_Listed entries_.

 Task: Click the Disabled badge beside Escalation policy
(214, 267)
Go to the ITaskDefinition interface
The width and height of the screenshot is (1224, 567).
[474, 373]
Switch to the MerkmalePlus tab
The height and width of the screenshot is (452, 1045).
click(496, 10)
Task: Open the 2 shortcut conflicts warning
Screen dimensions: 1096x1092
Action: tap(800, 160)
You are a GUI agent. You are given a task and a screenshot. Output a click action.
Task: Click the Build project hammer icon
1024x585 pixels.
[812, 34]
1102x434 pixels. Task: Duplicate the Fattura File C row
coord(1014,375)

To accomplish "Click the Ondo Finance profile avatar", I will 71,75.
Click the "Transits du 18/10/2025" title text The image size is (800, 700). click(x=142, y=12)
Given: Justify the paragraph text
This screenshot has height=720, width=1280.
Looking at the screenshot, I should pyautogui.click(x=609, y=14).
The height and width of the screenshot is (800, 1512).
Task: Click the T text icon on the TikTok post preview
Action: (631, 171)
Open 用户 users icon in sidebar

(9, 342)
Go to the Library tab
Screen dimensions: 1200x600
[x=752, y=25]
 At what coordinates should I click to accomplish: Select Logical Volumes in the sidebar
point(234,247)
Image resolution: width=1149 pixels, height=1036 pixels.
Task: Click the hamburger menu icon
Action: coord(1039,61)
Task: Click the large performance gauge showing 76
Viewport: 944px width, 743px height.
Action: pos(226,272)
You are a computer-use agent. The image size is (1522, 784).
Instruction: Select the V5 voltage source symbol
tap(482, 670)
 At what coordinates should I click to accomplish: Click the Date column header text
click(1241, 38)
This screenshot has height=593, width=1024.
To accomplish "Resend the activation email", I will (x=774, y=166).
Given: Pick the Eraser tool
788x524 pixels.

_Given exercise_.
Could you rewrite the records that begin at the line containing "Switch to the MerkmalePlus tab" and stop after the line containing "I will 71,75.", keeping the requests and multiplying every coordinate in the answers by 1.75, rounded to whole numbers with halves rounded up? Give only those lines.

_Exercise answer_.
Switch to the MerkmalePlus tab
The height and width of the screenshot is (452, 1045).
click(868, 18)
Task: Open the 2 shortcut conflicts warning
Screen dimensions: 1096x1092
Action: tap(1400, 280)
You are a GUI agent. You are given a task and a screenshot. Output a click action.
Task: Click the Build project hammer icon
1024x585 pixels.
[1421, 60]
1102x434 pixels. Task: Duplicate the Fattura File C row
coord(1775,656)

To accomplish "Click the Ondo Finance profile avatar", I will 124,131.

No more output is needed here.